**SUPPLIED RECORDS:**
** Start **
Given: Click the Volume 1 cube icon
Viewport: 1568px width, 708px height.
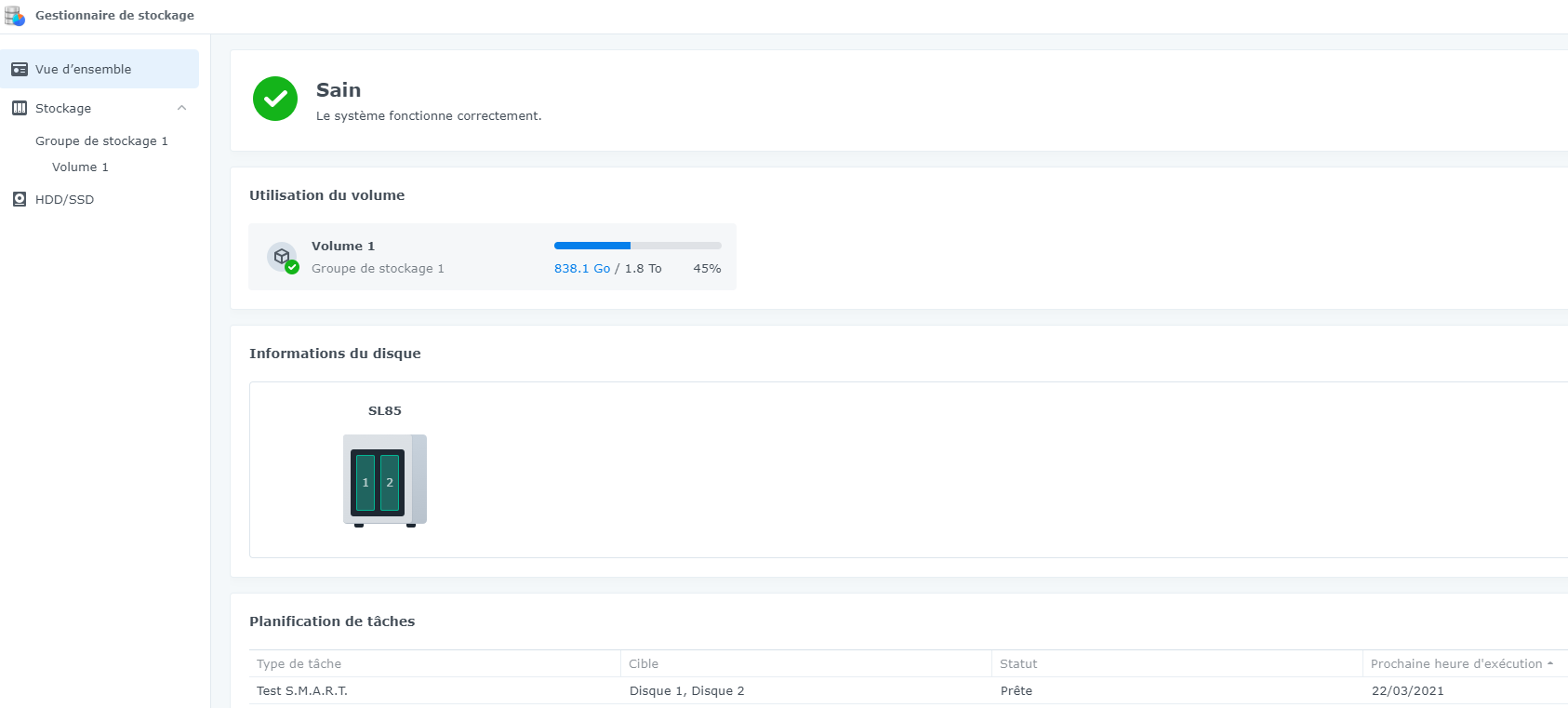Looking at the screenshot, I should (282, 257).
** End **
** Start **
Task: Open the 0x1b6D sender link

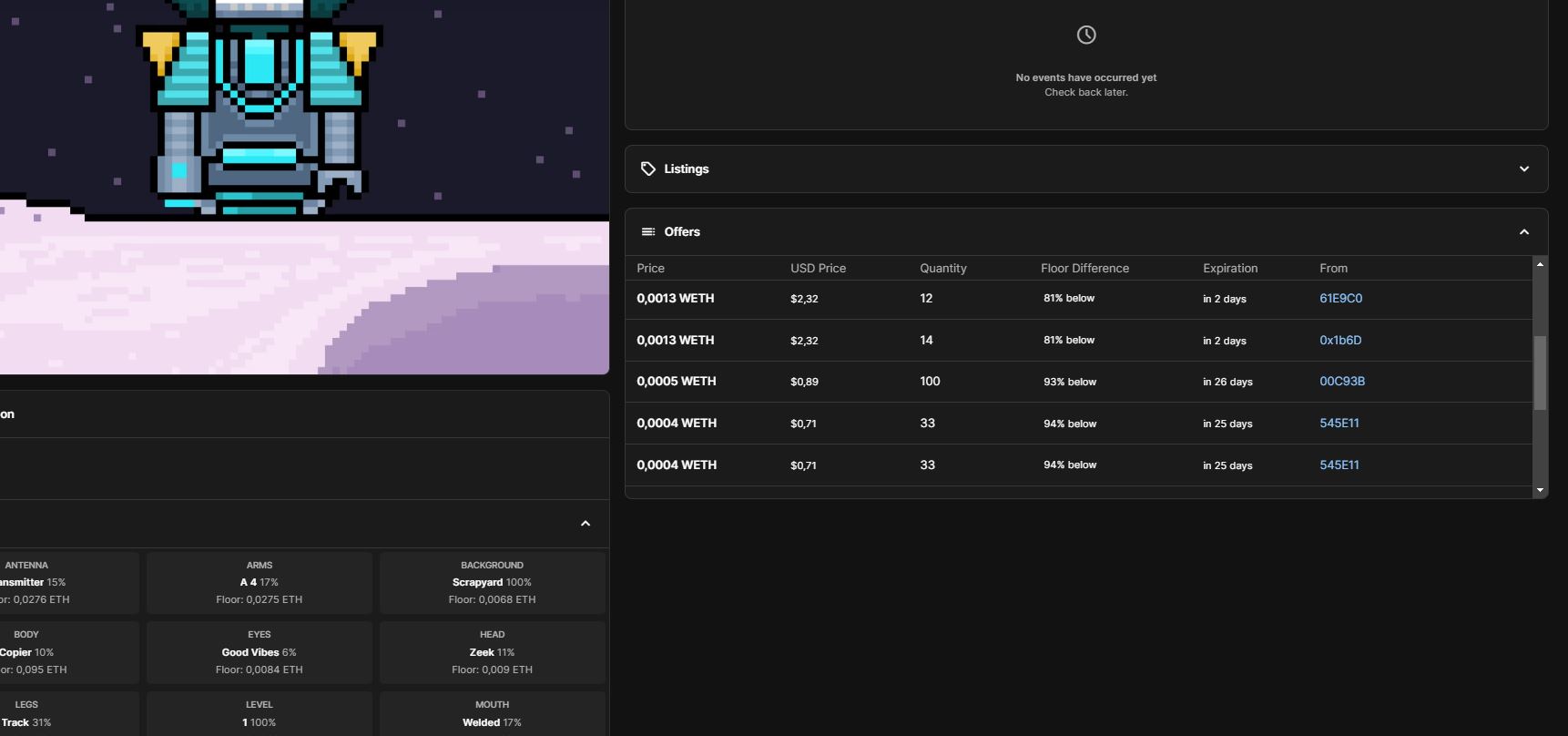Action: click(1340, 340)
** End **
**PROBLEM DETAILS:** Rename "Viewport" to "Screen size" in the records, starting with the line containing "Given: Click the Volume 1 cube icon" and ending with the line containing "Looking at the", and give only those lines back with everything else unchanged. Omit the pictures.

**SOLVED PROBLEM:**
Given: Click the Volume 1 cube icon
Screen size: 1568px width, 708px height.
Looking at the screenshot, I should (282, 257).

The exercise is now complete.